Evil vanishes. Egusquiza and Wagner´s Parsifal in the Museo del Prado
Museo Nacional del Prado. Madrid 11/4/2013 - 11/23/2014
Egusquiza was an established artist when he met Wagner in 1879, whom he already admired and followed. He was the only Spanish artist to establish a first-hand relationship with the composer, albeit of a sporadic, respectful nature. This acquaintanceship completely transformed Egusquiza’s artistic concerns and from then on he focused on the iconography of the composer’s works.Over the years and in an almost obsessive manner Egusquiza produced drawings, prints and paintings of the characters from Parsifal, Wagner’s last opera, which the composer conceived as an allegory of human salvation. Egusquiza’s works were the subject of enormous interest among the small number of Spanish artists and intellectuals associated with the Wagnerian Association in Madrid and constituted his greatest success as an artist.The artificiality of the figures in these works, bathed in the supernatural light that radiates from the redeeming goodness of the Grail, defined the aesthetic of Egusquiza’s Wagnerian works.

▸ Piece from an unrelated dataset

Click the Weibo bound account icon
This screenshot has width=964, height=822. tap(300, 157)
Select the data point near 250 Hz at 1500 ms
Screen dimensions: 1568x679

In order to emphasise their spiritual communion, he focused on the hallucinatory expressions of the figures, which he depicted in a declamatory, theatrical style and with exaggerated gestures that reflect their theatrical nature and which convey the remarkable profundity of the characters’ inner dramas. Alongside these works on Parsifal, the exhibition also includes two portraits of Wagner by Egusquiza, one of them a sculpture, as well as a portrait of Wagner’s patron Ludwig II of Bavaria. The latter belongs to a series of portraits of individuals sympathetic to Wagner’s ideas, which are also in the Prado’s collection. In Egusquiza’s portraits, Wagner is depicted in the almost messianic way typical of the reverence in which he was held by his followers and admirers, explaining the religious tone of the rest of the group. In a way, these paintings, drawings and prints were conceived by Egusquiza as elements of an arcane, initiatory type that lack meaning without a prior and profound knowledge of the opera that inspired them.